Four disability rights groups and a 26-year-old woman filed the complaint in U.S. district court, arguing that the state’s so-called “medical aid-in-dying” or assisted suicide law violates federal protections by allowing physicians to prescribe lethal drugs to some disabled patients under circumstances where others would be directed to mental health care.
The plaintiffs include the United Spinal Association, Not Dead Yet, Atlantis ADAPT, and the Institute for Patients’ Rights.

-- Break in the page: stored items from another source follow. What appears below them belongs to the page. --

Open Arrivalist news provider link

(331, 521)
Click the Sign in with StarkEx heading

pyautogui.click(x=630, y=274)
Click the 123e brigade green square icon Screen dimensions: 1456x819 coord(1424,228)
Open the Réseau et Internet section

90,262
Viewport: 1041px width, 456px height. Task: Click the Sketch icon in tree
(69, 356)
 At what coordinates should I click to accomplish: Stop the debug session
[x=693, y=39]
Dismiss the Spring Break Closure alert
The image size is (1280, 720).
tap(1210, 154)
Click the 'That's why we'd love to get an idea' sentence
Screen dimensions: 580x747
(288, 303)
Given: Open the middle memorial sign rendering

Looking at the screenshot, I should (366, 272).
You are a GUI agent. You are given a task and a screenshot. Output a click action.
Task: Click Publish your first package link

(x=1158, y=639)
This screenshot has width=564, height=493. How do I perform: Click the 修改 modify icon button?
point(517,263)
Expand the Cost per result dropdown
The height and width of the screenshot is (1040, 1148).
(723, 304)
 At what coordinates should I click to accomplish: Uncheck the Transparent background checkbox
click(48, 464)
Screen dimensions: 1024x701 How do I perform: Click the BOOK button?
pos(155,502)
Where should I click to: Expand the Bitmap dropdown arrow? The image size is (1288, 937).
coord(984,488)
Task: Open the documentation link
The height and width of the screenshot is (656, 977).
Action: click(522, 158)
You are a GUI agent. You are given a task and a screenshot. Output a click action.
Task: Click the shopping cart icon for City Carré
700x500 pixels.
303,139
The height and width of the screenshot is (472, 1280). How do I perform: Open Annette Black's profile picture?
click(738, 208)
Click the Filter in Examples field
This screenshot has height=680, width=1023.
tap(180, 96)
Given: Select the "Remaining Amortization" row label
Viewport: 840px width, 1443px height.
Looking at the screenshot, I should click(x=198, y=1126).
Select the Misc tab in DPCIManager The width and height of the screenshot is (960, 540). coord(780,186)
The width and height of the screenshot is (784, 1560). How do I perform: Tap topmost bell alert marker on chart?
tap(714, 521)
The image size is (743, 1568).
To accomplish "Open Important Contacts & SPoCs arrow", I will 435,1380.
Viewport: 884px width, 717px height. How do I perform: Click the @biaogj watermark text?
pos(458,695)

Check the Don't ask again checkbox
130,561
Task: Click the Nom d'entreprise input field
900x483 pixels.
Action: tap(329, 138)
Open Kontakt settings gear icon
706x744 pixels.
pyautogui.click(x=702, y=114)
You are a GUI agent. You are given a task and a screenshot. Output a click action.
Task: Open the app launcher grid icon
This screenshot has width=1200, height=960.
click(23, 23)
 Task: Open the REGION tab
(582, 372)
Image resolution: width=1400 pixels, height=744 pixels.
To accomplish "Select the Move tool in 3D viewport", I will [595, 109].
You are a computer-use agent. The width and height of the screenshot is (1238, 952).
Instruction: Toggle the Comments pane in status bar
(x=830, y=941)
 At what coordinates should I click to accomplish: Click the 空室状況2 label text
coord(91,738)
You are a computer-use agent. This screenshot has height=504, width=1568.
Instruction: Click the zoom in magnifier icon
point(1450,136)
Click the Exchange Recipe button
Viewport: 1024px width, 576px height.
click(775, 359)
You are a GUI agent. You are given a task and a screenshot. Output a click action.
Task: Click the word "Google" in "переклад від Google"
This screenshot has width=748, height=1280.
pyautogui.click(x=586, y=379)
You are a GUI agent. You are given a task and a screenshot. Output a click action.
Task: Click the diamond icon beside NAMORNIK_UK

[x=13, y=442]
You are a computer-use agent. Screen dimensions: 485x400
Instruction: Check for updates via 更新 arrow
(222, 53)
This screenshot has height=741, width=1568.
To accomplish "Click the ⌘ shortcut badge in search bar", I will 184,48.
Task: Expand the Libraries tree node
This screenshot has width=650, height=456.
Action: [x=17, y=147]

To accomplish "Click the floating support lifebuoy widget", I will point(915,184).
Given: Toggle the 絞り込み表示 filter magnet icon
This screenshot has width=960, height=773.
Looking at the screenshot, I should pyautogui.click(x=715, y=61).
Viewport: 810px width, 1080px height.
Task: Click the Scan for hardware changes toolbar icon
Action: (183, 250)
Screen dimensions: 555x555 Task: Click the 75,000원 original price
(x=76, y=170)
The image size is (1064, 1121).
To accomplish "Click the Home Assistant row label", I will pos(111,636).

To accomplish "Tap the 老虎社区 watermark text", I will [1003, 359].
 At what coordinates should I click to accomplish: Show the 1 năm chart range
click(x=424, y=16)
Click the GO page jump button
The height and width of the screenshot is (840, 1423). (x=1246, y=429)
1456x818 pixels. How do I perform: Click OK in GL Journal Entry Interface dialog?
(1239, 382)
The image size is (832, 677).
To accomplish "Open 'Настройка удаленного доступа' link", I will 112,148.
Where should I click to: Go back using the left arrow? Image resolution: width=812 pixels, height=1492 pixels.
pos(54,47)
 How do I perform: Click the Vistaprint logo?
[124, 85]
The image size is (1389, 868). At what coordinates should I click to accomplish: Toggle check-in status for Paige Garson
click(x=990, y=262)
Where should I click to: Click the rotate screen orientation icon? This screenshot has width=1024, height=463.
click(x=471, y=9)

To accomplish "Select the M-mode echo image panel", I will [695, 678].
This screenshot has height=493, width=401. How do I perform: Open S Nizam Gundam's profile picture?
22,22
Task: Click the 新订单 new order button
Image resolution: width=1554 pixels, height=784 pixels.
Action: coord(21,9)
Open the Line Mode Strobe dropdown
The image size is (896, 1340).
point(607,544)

Their lawsuit targets Proposition 106, approved by Colorado voters in 2016, which permits doctors to prescribe fatal drugs to “terminally ill” adults expected to die within six months.
The complaint states that the law “assumes that a request for assisted suicide is not an indication of a mental disorder, when other Colorado laws make precisely the opposite assumption for virtually everyone else.”
Mary Gossman, the lead individual plaintiff, lives with a history of anorexia and depression. Although her conditions are now stable, she said she fears being offered lethal drugs rather than treatment if she relapses.
The lawsuit argues that this risk is not hypothetical: 18 individuals received life-ending prescriptions last year under a diagnosis of “severe protein calorie malnutrition.”
Under current law, mental health assessments are not required unless a provider independently raises concern. The plaintiffs say this creates a systemic gap for vulnerable patients who may be influenced by despair, isolation, or implicit bias.
In 2024, 510 individuals were issued prescriptions under the law. Of those prescribed, 429 died. Nearly 60 percent were cancer patients, but diagnoses ranged widely.
A revision to the law last year shortened the mandatory waiting period from 15 days to seven and eliminated it entirely if a “provider” believes that death is closer.
Dawn Russell, a disability advocate, denied that the law has appropriate safeguards, stating that it treats those who are disabled “like your life isn’t worth living.”
The case could force courts to confront whether laws intended to offer “choice” have instead institutionalized abandonment and are normalizing death as a medical response to disability.